Los preparativos de última hora se hicieron mirando mucho la peseta. Habían comprado alguna que otra cosa para el botiquín de viaje, más seis impermeables, varios pares de alpargatas y unas botas para el Padre. Éste, que iba todavía con chaqueta y corbata, a tono con su cargo de Intendente, tuvo que cambiar muy pronto de indumentaria |# 143|.
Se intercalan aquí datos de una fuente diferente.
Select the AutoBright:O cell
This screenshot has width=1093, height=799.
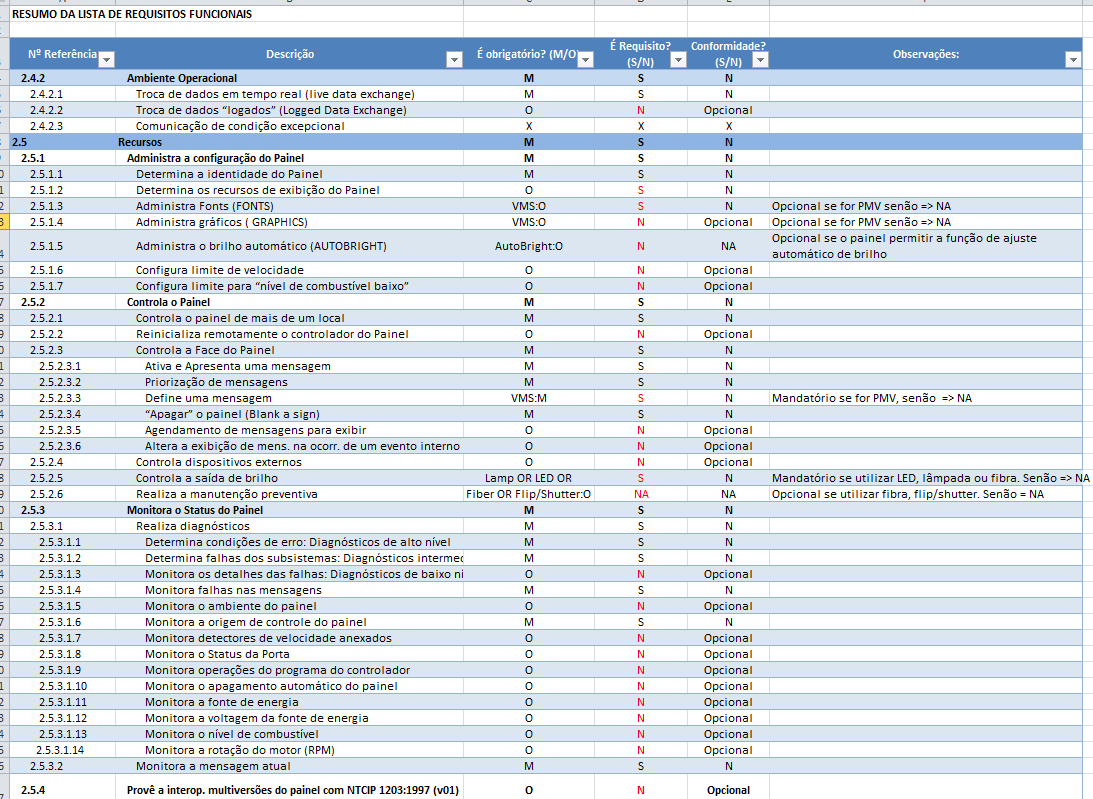[528, 246]
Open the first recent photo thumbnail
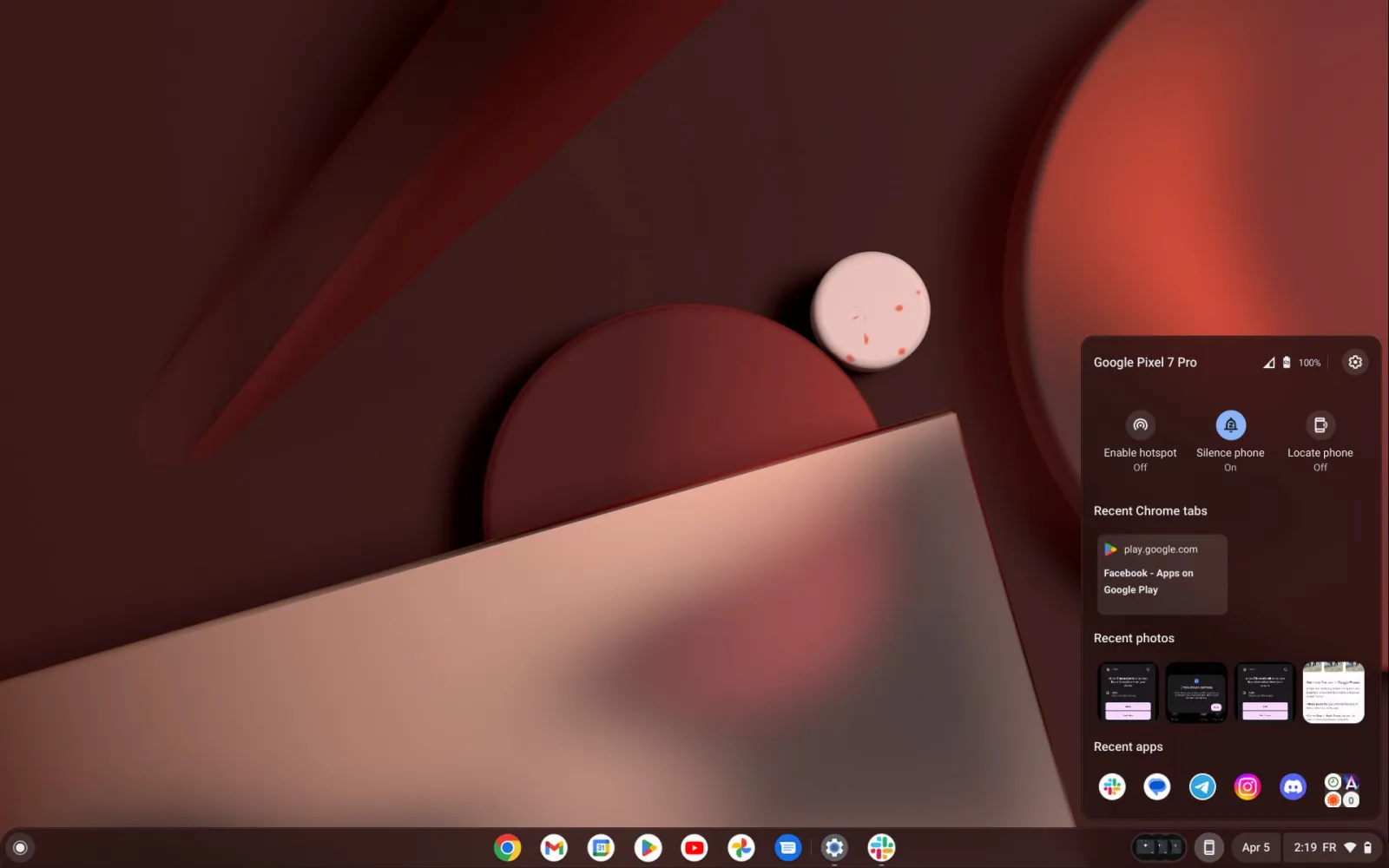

Llegó la hora de las despedidas. El Padre envió varias cartas y postales: a Isidoro, al Cónsul de Honduras y dos tarjetas a Lola Fisac. La segunda de ellas decía:

Barcelona — 19-nov.-937

Mi estimada amiga: Cuatro letras, para decirte que hoy sale el abuelo con sus nietas, para casa de José Ramón. Él dice que te escribirá dentro de un mes.

Te abraza

Josemaría |# 144|.

Luego se despidió de "Mateo el lechero", demostrándole su profundo agradecimiento. También doña Rafaela sintió la marcha de sus huéspedes. No olvidaría el miedo que pasaba con sólo imaginarse que podían coger al sacerdote diciendo misa. No pensemos que se trataba de mujer pazguata y timorata, ni falta de memoria, porque a los ochenta y cinco años todavía recordaba al Padre como persona «muy prudente», y fina en el trato social |# 145|. Indudablemente, a doña Rafaela le impresionó el orden y delicadeza que en todo mostraba el sacerdote; pero también algo más, no fácil de explicar: la elegante distinción de su naturaleza. Este modo de ser y comportarse llamaba entonces la atención, entre otras cosas, por lo que tenía de señorío |# 146|. Es digno de mencionar, por ejemplo, el que, después de mucho recorrer Barcelona buscando restaurantes o casas de comida con precios al alcance de su bolsillo, el Padre y los suyos viniesen a parar en dos establecimientos a propósito para comer tranquilos. Uno de ellos era un figón sórdido y mugriento. El otro, un modestísimo local sito en la calle Tallers, 64, con el rótulo: "Bar Restaurant l'Aliga Roja". En este restaurante las mesas tenían mantel, los cubiertos estaban limpios; y los precios, casi a la par con los del figón. Pero todos preferían aquel lugar cochambroso, donde las cantidades eran más abundantes; digamos, ligeramente más abundantes. Todos menos el Padre, a quien la limpieza y la sencillez de "L'Aliga Roja" invitaban a sentirse a gusto. Con todo, haciéndose cargo de la tendencia general, se dejaba arrastrar casi siempre por sus hijos, de muy buena voluntad, al local de los platos copiosos |# 147|.